接着解释QFP 11的结构。其包括:多个内引线1d;多个外引线1e,与该内引线1d一体地形成;散热片1b,它是经由热塑性绝缘粘合材料1c接合到多个内引线1d的末端部分的片状部件;条引线1f,它是布置在多个内引线内侧的方形环状的公用引线;半导体芯片2,在环形条引线1f内侧经由热塑性粘合材料1c接合在散热片1b上;例如金导线的多个导电导线3,其连接半导体芯片2的焊盘(电极)2c和与此对应的内引线1d、以及焊盘2c和条引线1f;和密封体4,其利用树脂密封半导体芯片2和多个导线3。Next, explain the structure of QFP 11. It includes: a plurality of inner leads 1d; a plurality of outer leads 1e integrally formed with the inner leads 1d; a heat sink 1b in a sheet shape bonded to end portions of the plurality of inner leads 1d via a thermoplastic insulating adhesive material 1c Components; bar lead 1f, which is a square-shaped ring-shaped common lead arranged inside a plurality of inner leads; semiconductor chip 2, bonded on the heat sink 1b via thermoplastic adhesive material 1c inside the ring-shaped bar lead 1f; for example, a gold wire A plurality of conductive wires 3, which connect the pads (electrodes) 2c of the semiconductor chip 2 and the inner leads 1d corresponding thereto, and the pads 2c and the bar leads 1f; wire 3.

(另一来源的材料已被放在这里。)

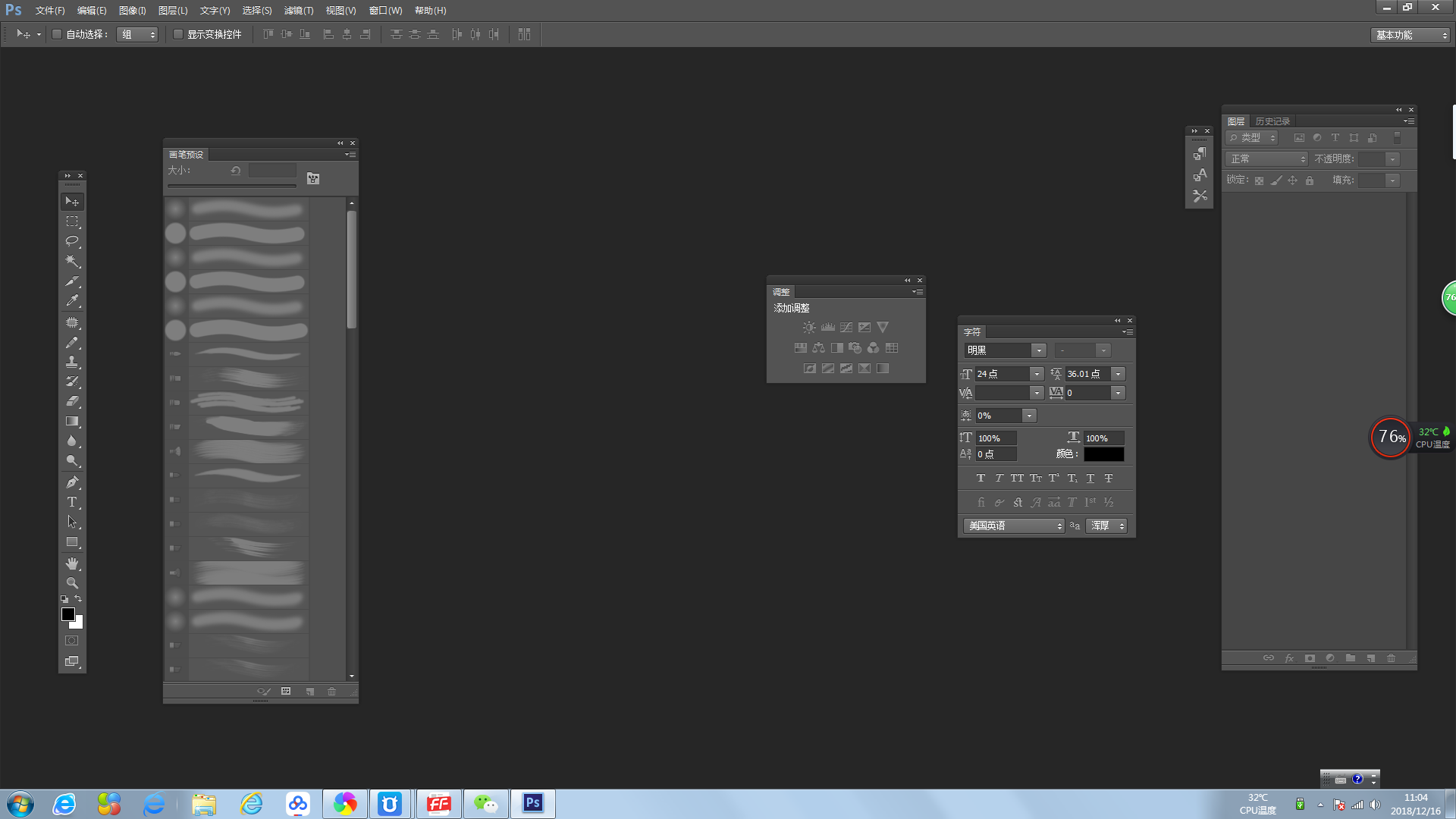Image resolution: width=1456 pixels, height=819 pixels.
Task: Select the Pen tool
Action: click(x=72, y=482)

即,在QFP 11中,内引线1d的末端部分、环状条引线1f和半导体芯片2分别经由热塑性绝缘粘合材料1c接合到散热片1b。热塑性粘合材料1c是这样一种粘合材料,它的玻璃化转变温度大于或等于在导线键合时的加热温度(例如约230℃),理想的粘合材料的玻璃相变温度为250℃或更高。That is, in the QFP 11, the end portion of the inner lead 1d, the ring bar lead 1f, and the semiconductor chip 2 are bonded to the heat sink 1b via the thermoplastic insulating adhesive material 1c, respectively. The thermoplastic adhesive material 1c is an adhesive material whose glass transition temperature is greater than or equal to the heating temperature (for example, about 230° C.) at the time of wire bonding, and the ideal adhesive material has a glass transition temperature of 250° C. or higher.

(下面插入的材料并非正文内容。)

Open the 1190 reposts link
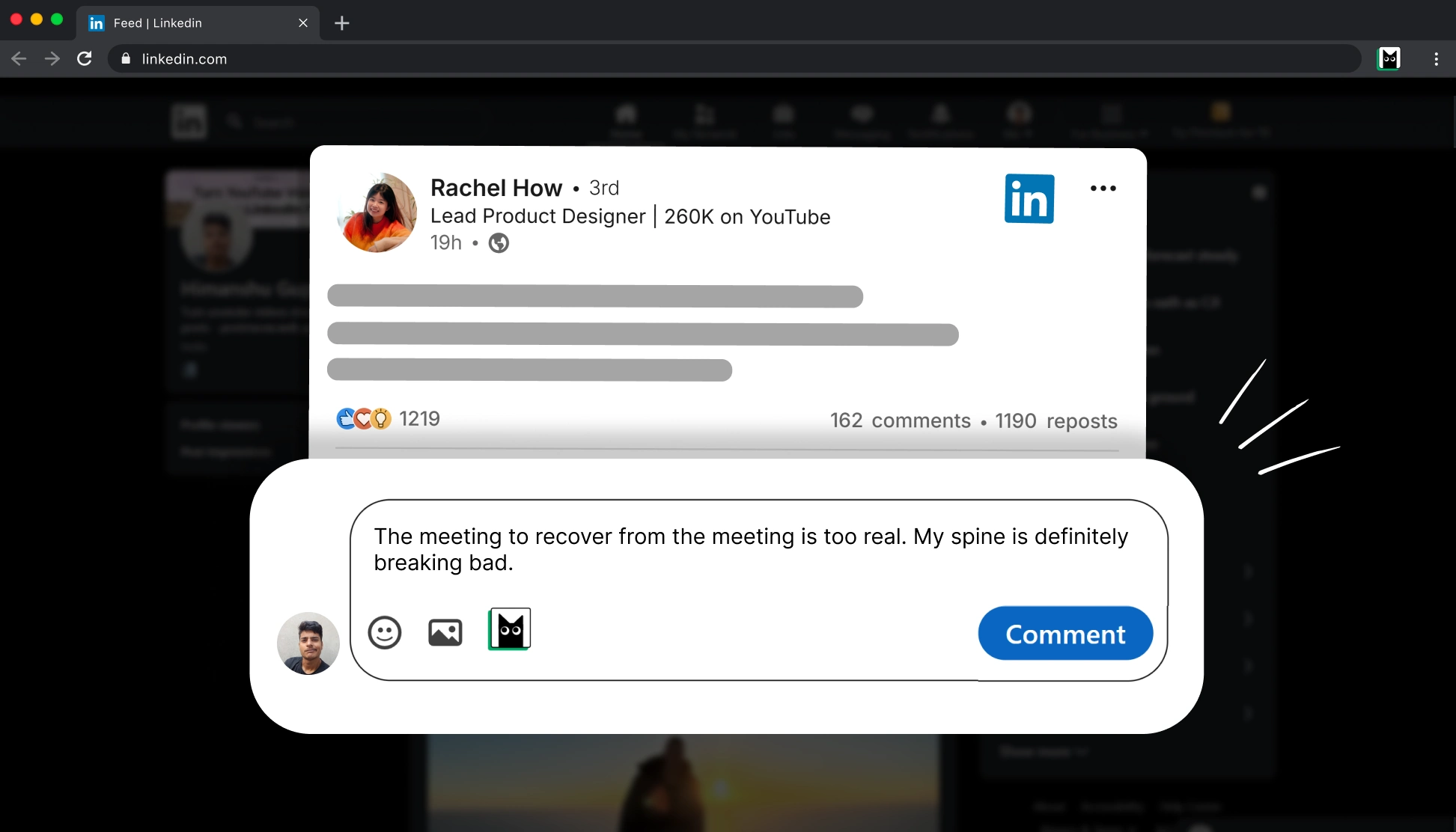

也就是说,使热塑性粘合材料1c软化的温度大于或等于在导线键合时的加热温度,理想的软化温度大于或等于250℃。That is, the temperature at which the thermoplastic adhesive material 1c is softened is greater than or equal to the heating temperature at the time of wire bonding, and the softening temperature is preferably greater than or equal to 250°C.

因此,在QFP 11的装配中的导线键合时,能防止热塑性粘合材料1c变软,并防止内引线1d在热塑性粘合材料1c上移动,或者内引线1d从热塑性粘合材料1c脱离。Therefore, at the time of wire bonding in assembly of the QFP 11, it is possible to prevent the thermoplastic adhesive material 1c from softening, and to prevent the inner lead 1d from moving on the thermoplastic adhesive material 1c, or the inner lead 1d from detaching from the thermoplastic adhesive material 1c.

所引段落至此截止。